The British prime minister and the head of the armed forces are among those who have voiced concerns about the legacy of 20 years of war in Afghanistan as UK troops withdraw alongside U.S. allies.
The United Kingdom is ending its official involvement in Afghanistan, almost 20 years after the U.S.-led coalition began operations in the country, and 15 years after British troops deployed to the southern Taliban-stronghold province of Helmand. Britain’s deployment to the intensely fought-over region was a contributing factor to the country’s unusually high death toll in the conflict, with UK soldiers twice as likely to be killed as Americans.
But now questions are being asked about the conflict and withdrawal at the highest levels in the United Kingdom, with concerns raised over whether the cost to the United Kingdom in fatalities and taxpayer’s money — “blood and treasure” — was justified, and being squandered. In all, 457 Britons died in the conflict, and the government spent at least £37 billion sustaining the deployment.

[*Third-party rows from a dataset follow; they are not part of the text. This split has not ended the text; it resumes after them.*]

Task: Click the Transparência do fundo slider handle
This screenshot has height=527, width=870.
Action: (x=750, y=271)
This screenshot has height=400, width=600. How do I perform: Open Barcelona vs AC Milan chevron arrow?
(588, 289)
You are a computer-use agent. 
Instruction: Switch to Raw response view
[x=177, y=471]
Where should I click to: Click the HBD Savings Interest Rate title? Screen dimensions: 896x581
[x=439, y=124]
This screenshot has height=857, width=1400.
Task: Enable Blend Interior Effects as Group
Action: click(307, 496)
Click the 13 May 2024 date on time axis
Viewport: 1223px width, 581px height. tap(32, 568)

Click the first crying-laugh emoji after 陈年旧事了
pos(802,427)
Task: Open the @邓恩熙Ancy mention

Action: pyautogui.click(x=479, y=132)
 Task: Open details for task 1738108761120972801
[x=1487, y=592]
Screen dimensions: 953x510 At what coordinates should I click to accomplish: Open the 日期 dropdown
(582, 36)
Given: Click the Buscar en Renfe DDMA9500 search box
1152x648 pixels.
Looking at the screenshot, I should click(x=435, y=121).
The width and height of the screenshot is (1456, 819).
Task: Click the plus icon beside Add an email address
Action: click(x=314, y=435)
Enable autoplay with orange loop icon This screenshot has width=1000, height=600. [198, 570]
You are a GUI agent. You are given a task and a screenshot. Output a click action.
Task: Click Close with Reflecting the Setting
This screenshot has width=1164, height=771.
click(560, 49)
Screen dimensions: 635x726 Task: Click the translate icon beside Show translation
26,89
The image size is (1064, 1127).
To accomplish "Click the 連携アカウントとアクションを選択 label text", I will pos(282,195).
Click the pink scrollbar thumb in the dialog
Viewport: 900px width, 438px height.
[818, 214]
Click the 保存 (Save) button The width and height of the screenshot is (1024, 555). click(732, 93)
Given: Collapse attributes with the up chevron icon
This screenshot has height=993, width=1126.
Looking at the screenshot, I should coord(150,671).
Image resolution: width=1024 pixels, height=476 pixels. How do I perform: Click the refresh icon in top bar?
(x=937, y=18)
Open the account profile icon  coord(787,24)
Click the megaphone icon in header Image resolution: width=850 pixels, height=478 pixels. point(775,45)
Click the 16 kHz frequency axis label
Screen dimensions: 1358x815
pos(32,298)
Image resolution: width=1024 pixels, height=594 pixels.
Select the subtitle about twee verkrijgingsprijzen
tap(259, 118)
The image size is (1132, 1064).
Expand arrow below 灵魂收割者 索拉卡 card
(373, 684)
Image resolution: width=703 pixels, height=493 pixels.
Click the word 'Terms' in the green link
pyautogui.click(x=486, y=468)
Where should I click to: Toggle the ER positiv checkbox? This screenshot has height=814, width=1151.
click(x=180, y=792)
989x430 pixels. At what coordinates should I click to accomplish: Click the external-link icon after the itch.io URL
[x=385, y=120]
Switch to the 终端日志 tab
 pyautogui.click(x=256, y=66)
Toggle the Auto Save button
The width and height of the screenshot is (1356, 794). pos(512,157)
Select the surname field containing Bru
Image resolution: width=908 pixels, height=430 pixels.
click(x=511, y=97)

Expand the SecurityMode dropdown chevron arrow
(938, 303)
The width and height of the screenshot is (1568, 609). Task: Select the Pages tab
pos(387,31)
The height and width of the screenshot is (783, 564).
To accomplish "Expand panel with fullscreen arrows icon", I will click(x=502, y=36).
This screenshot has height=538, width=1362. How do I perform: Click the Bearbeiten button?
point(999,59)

Among those asking those questions this week is British Prime Minister Boris Johnson, who pointed to the achievements of British occupation — including spreading education to Afghan girls in the country — in his statement to Parliament, but nevertheless expressed apprehension about the future of the country. He said, according to The Guardian: “If you ask me whether I feel happy about the current situation in Afghanistan, of course I don’t. I’m apprehensive.”
Indicating the point of balance that Afghanistan — and those hard-won achievements — is now in and how things go are now largely out of the West’s hands, the prime minister continued: “We have to be absolutely realistic about the situation that we’re in, and what we have to hope is that the blood and treasure spent by this country over decades in protecting the people of Afghanistan has not been in vain.”
Johnson was not the only politician at Westminster to express his concerns. Foreign Affairs Committee Chairman Tom Tugendhat, a British Army veteran who served in Afghanistan before becoming a Member of Parliament, outlined his personal investment in Britain’s efforts in Afghanistan not having been in vain, saying yesterday: “We were fighting side by side against the enemies the Prime Minister has just listed. The achievements he listed were won with the blood of my friends. I can point him to the graves where they now lay.”
Mr Tugendhat continued: “That legacy is now in real doubt… If persistence is not persistent, if endurance does not endure, how can people trust us as an ally? How can people look at us as a friend?”
As The Times reports, Tugendhat said there was a “very real possibility” the effort in Afghanistan had been in vain.
The veteran’s remarks met, in some respects, those of presently serving officer General Sir Nick Carter, the chief of the defence staff. Carter, who led a division in Afghanistan, is reported to have called the state of affairs on the ground “pretty grim”, noting that with the Coalition withdrawal, Afghan state forces would no longer have the air assets which gave them the “edge” against insurgents, it is reported.